++++ Passage given ++++

Don't Trust the Engine?!

An argument as to why chess engines should only be supplementary to human analysis

You'll have heard this advice before. You should analyse your games yourself first, or with your coach (if you have one) or your peers, before then subjecting them to the verdict of stockfish. The reason for this is that such analysis sharpens your skills, especially when done with a stronger player. Stronger player? Humans can't beat engines. Not even Magnus Carlsen. So why delay asking the engine, the ultimate stronger player? The best reason is that human beings think and understand in general terms, concepts, rather than concrete analysis. And if you can't put into words what went wrong in a game you lost beyond 'I missed something', then you've little prospect of learning from your mistakes.

That's not to say there isn't plenty to be gained from analysing our games with an engine after we've put the effort into doing it for ourselves. However, we must be constantly alert to the reality that the likes of Stockfish are chess engines, not truth engines. They're not infinite minds. Yes, computer chess may now be superior to human chess in all but an aesthetic sense, but humans don't play computer chess. And what is produced by engines is not necessarily useful for human players.

A chess engine is a tool. A tool is only as good as its user

In a recent Chessbase article entitled 'Typical mistakes when using an engine', Jan Markos explores the issue of errors made when relying on computer assistance. Those mistakes are:

failing to check natural human moves that, despite not appealing to the engine as a first or second choice are still good

relying on engines to identify the critical moment in a game.

Underpinning both observations is a concession that engines seldom get things wrong. That's not the problem - engines are always right on engine terms. The problem, rather, is that the engine's evaluations, taken at face value, allow human operators to mislead themselves. Here are a selection of instances demonstrating the potential difficulties in the human-machine relationship.

(The following games are all analysed by the Stockfish 14 feature built-in to the playing site lichess.org. Note: those wanting an explanation as to why engines make the choices they do - how they actually work - will have to go elsewhere. Such things are well outside my realm of expertise. However, readers not aware of the fundamental issues could do worse than to start here https://en.m.wikipedia.org/wiki/Horizon_effect.)

++++ Extracted records ++++

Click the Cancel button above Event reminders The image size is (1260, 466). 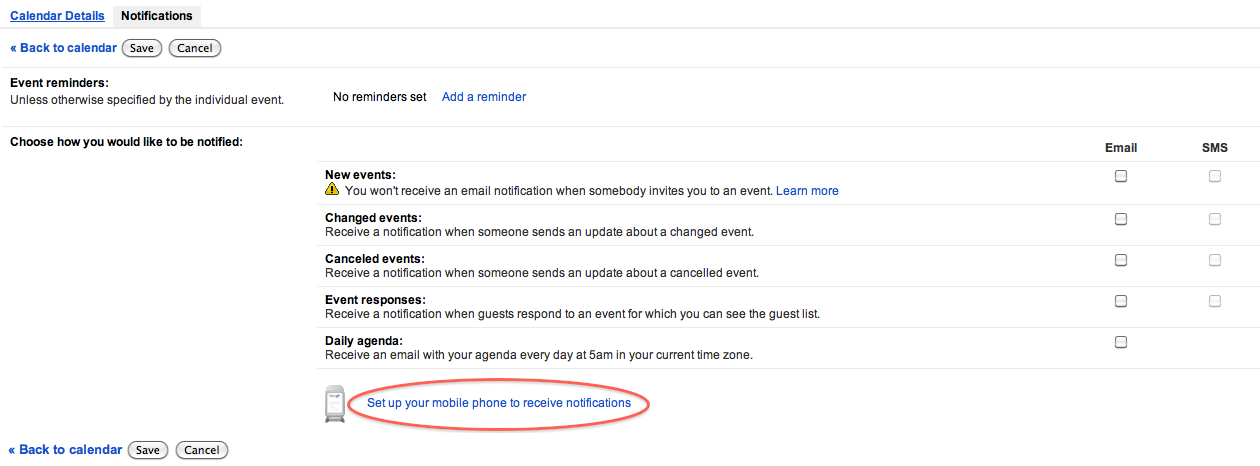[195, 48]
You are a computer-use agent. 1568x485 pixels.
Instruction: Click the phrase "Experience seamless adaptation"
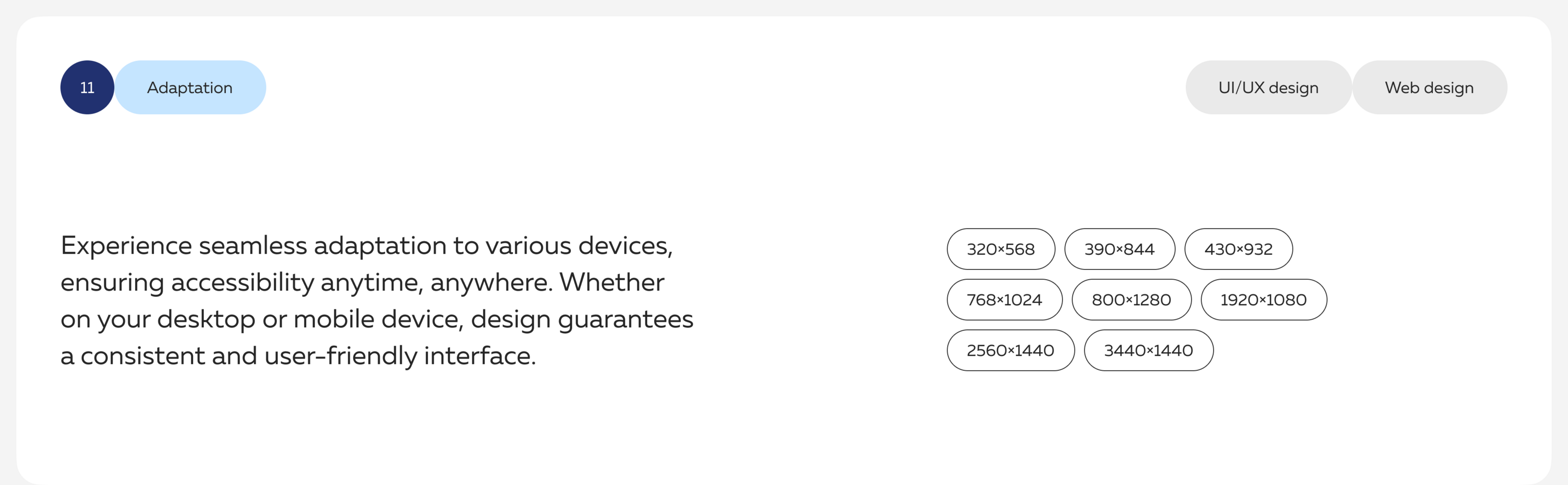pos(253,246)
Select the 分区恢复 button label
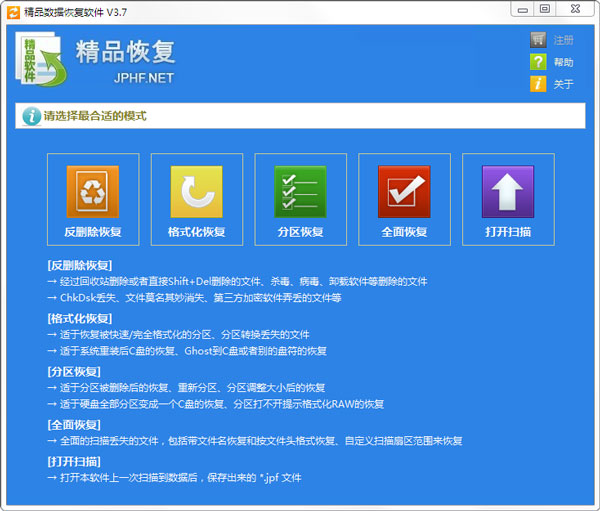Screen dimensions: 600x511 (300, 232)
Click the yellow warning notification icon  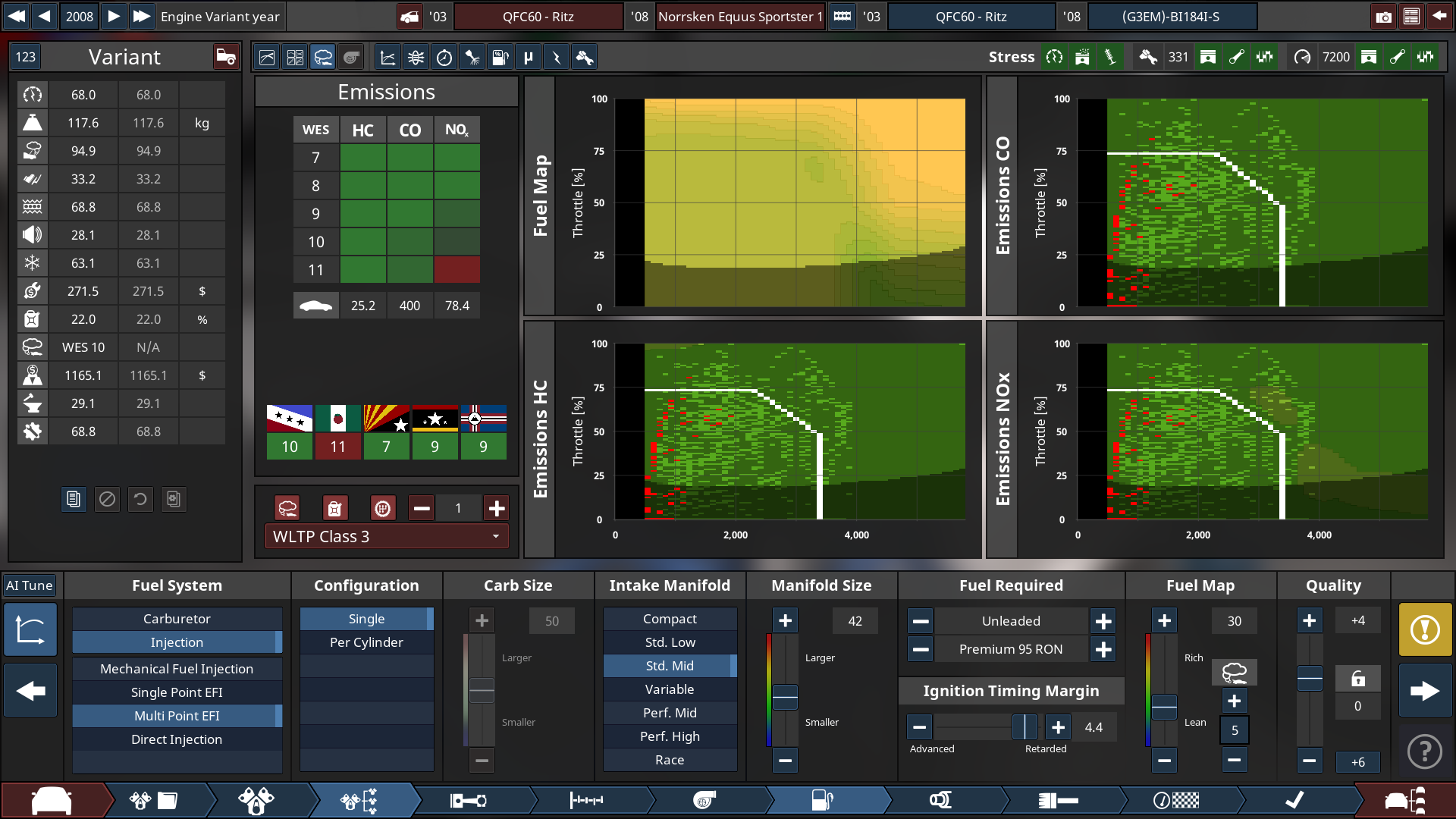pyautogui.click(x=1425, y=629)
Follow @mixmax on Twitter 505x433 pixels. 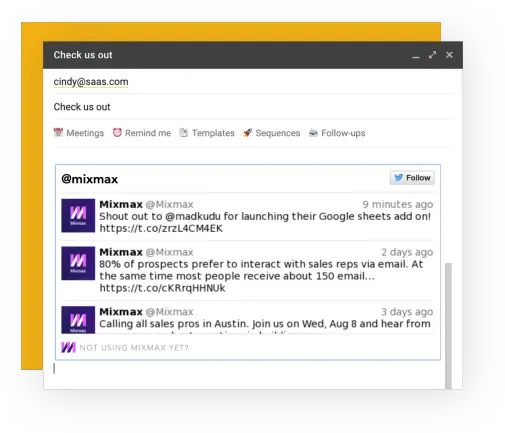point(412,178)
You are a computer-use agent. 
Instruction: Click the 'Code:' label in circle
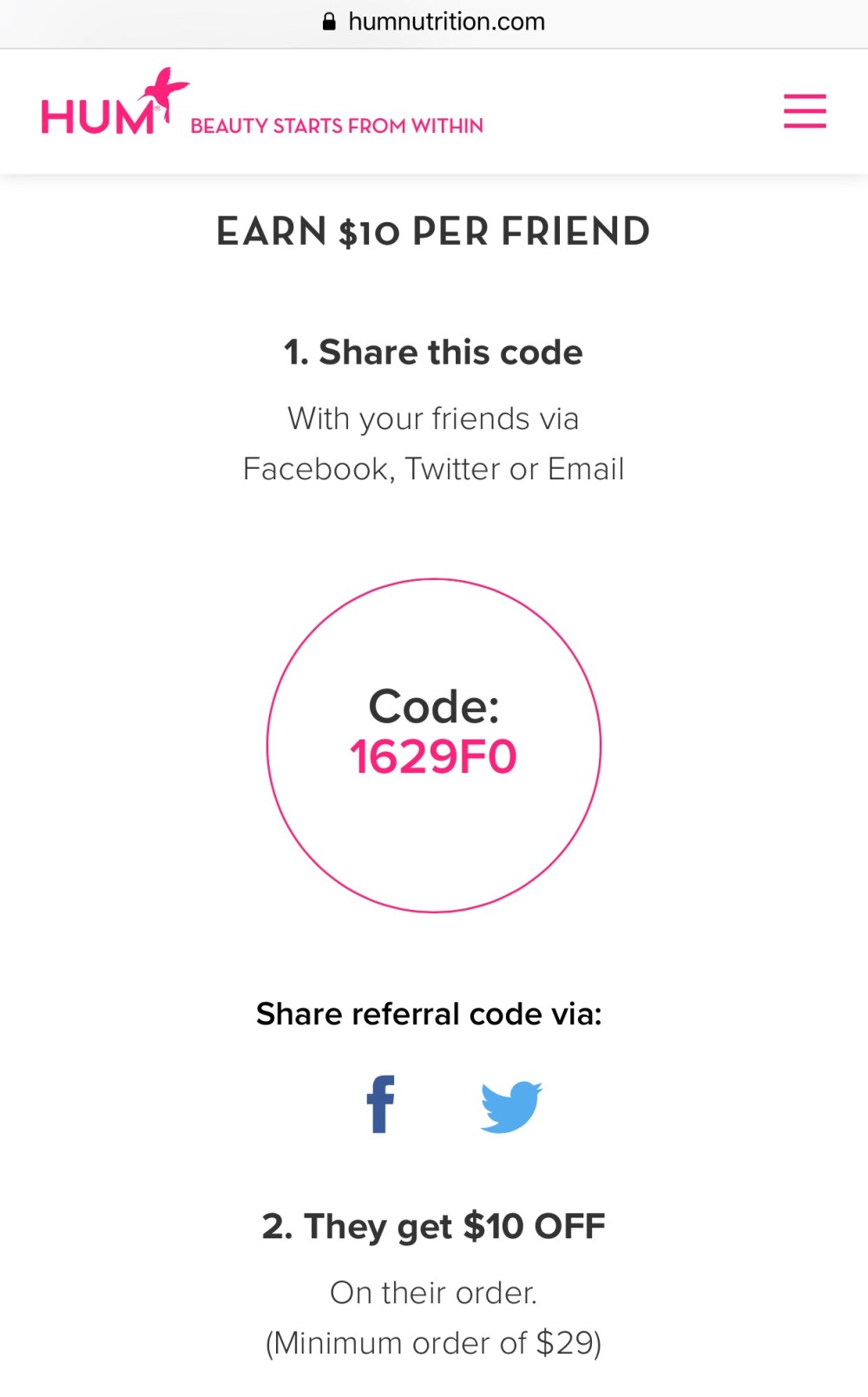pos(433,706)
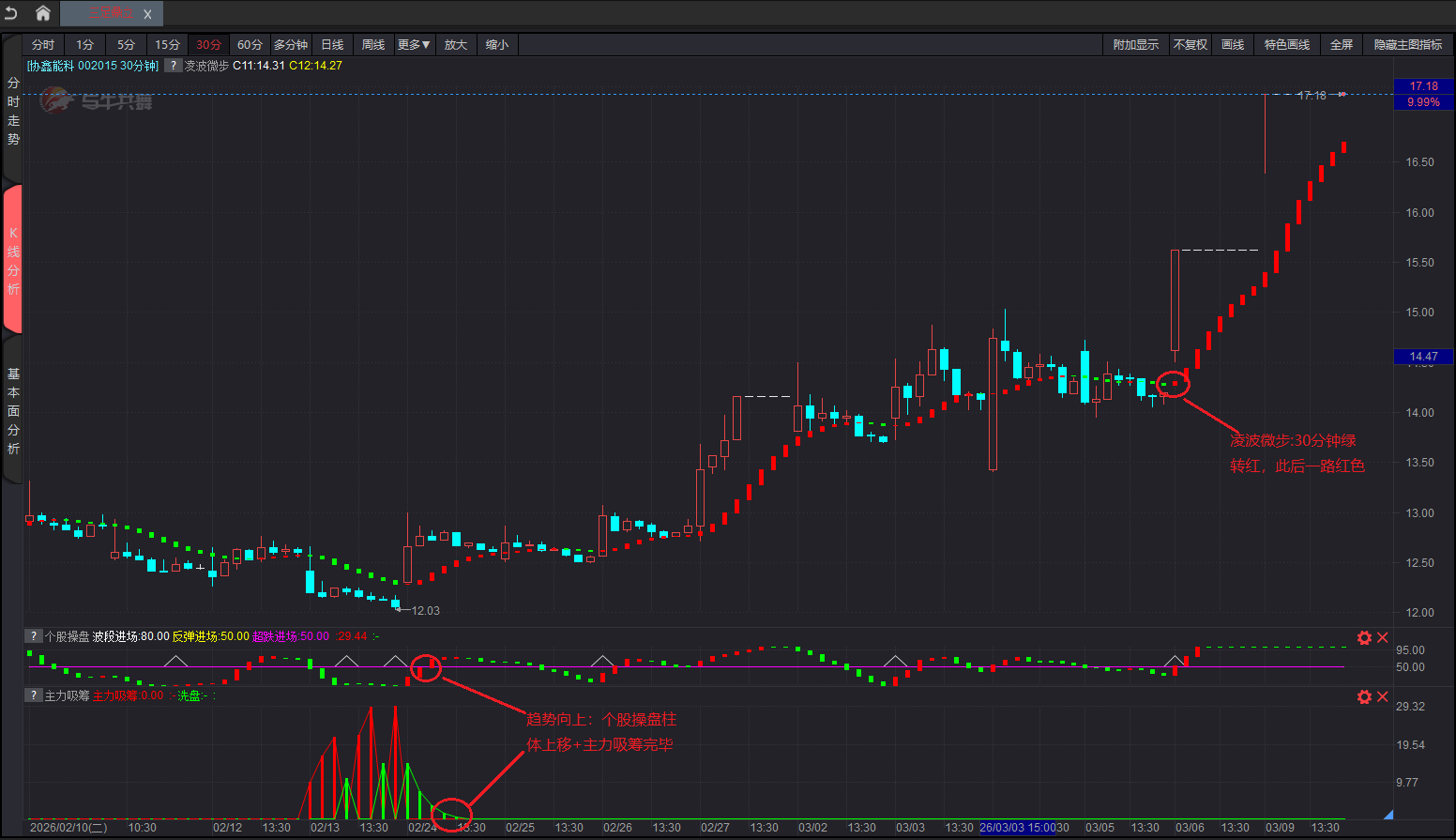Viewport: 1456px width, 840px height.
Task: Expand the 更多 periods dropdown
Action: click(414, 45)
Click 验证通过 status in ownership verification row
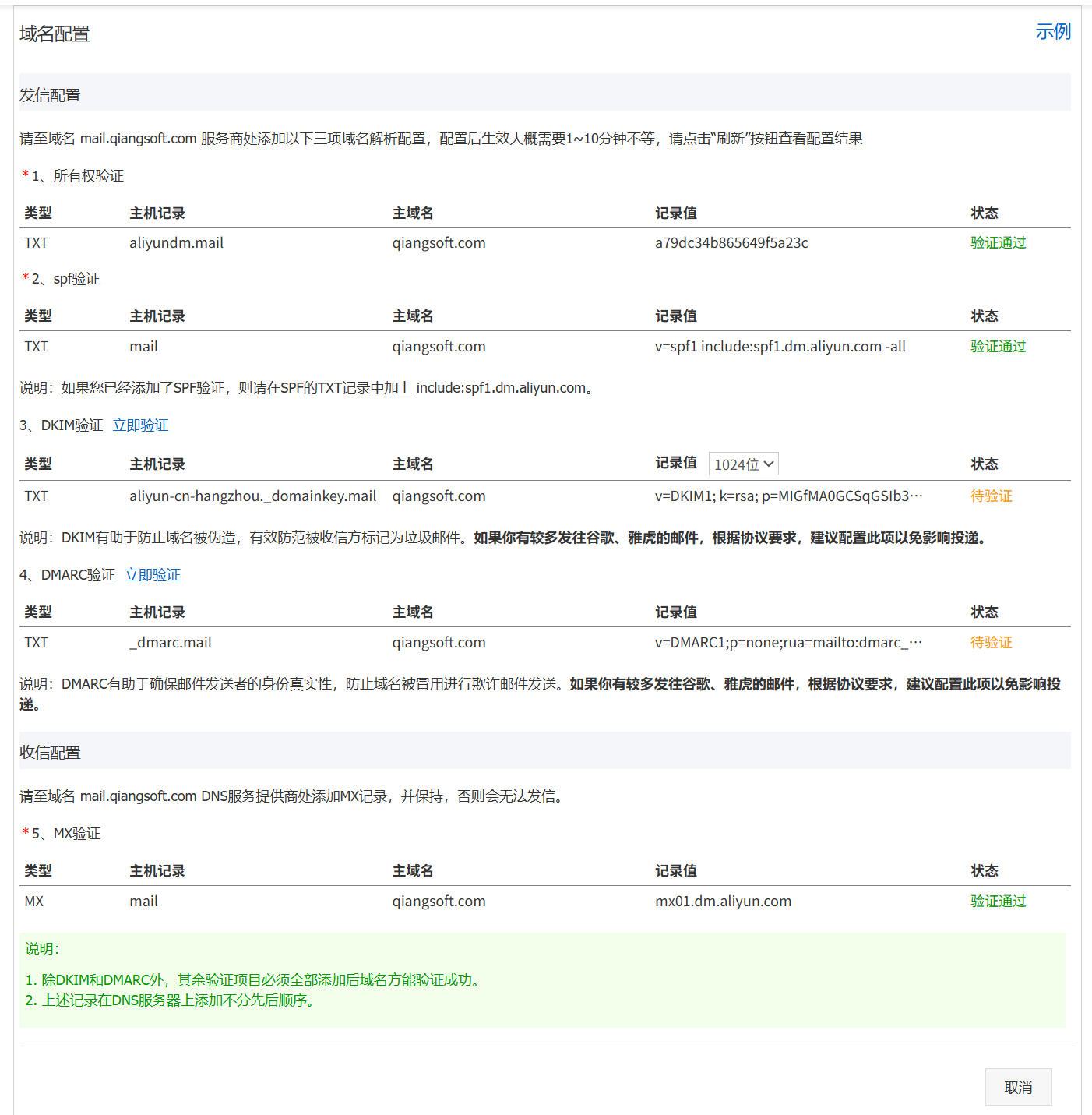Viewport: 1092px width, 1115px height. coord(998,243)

++++

- **Objectives**
1 > In the chess engine article, who wrote the Chessbase piece titled 'Typical mistakes when using an engine'?
2 > Reproduce the chess engine article's wording, everything from "An argument as" down to "from your mistakes.".
The records were taken from a separate source and are unrelated to the chess engine article.

- **Solutions to the tasks**
1 > Jan Markos

2 >
An argument as to why chess engines should only be supplementary to human analysis

You'll have heard this advice before. You should analyse your games yourself first, or with your coach (if you have one) or your peers, before then subjecting them to the verdict of stockfish. The reason for this is that such analysis sharpens your skills, especially when done with a stronger player. Stronger player? Humans can't beat engines. Not even Magnus Carlsen. So why delay asking the engine, the ultimate stronger player? The best reason is that human beings think and understand in general terms, concepts, rather than concrete analysis. And if you can't put into words what went wrong in a game you lost beyond 'I missed something', then you've little prospect of learning from your mistakes.